El poder legislativo es actor principal de la cadenita de oro. Aquí el lobby, o sea la intriga, la palanca, la mordida, está a la orden del día. No hablo del maridaje de la parapolítica ni de los vínculos de las pirámides con el referendo, ni de los Odines, Villamizares, Teodolindos –escándalos tapados con otros ya olvidados–, sino del chanchullo simple y llano que se comienza a sospechar en las relaciones denunciadas por la revista Cambio entre el presidente del Congreso, senador Javier Cáceres, y la Empresa Territorial para la Salud (Etesa), que regulaba y vigilaba juegos de azar.

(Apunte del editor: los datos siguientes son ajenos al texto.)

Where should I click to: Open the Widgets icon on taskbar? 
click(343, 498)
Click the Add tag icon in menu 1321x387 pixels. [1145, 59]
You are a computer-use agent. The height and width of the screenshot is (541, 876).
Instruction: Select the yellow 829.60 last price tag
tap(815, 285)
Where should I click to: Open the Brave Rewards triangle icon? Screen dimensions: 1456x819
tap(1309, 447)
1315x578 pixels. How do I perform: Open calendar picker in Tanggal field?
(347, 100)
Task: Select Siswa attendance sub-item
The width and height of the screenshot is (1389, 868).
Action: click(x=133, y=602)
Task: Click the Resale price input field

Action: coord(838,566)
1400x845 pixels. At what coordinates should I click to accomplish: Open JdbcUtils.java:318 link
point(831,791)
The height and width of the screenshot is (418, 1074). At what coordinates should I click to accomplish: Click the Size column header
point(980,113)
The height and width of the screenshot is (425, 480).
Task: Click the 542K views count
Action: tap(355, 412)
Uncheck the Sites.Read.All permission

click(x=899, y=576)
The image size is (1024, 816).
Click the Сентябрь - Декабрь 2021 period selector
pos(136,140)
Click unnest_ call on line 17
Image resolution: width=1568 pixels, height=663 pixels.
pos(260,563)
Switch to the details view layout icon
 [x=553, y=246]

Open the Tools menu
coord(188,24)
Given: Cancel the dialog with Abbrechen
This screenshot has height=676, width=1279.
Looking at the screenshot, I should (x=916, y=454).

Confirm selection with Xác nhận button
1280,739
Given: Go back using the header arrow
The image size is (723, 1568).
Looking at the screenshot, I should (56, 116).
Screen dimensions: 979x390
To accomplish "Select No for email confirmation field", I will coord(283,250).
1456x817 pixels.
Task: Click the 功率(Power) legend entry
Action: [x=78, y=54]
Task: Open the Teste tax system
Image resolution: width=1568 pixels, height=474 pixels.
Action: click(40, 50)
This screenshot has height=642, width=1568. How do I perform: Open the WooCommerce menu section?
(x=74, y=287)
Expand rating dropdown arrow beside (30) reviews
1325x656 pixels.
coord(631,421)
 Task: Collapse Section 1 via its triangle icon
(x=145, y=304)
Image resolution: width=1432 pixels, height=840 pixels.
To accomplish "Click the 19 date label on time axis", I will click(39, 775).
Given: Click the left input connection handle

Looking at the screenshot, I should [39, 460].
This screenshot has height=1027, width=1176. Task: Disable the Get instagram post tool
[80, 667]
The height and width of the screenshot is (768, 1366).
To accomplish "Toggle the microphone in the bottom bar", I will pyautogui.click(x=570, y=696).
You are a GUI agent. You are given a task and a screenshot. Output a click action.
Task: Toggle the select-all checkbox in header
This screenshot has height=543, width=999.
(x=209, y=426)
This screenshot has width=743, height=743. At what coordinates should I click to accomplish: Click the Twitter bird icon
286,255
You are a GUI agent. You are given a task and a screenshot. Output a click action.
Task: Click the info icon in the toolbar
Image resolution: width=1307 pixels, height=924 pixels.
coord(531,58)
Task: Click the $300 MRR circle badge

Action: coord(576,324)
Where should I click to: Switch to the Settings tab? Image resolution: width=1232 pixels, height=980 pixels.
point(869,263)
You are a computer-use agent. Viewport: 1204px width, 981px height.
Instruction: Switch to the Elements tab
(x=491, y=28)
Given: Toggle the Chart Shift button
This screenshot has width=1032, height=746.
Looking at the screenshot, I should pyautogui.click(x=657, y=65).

Cáceres perteneció al Polo Democrático y ahora es senador de Cambio Radical –transfuguismo llaman en España–, tiene en su ficha técnica haber suspendido el debate que adelantaba el senador Robledo sobre corrupción de AIS en el Ministerio de Agricultura. Un grupo de dueños de casinos afirma, según El Tiempo, que “hay una Etesa y una Etesita. La segunda, la paralela, hace trámites a mitad de precio y la plata se va al bolsillo de una red coordinada por un puñado de delegados regionales. También está metido un alto funcionario de Bogotá y se escudan en un senador para presionar los pagos”. Juega la bolita.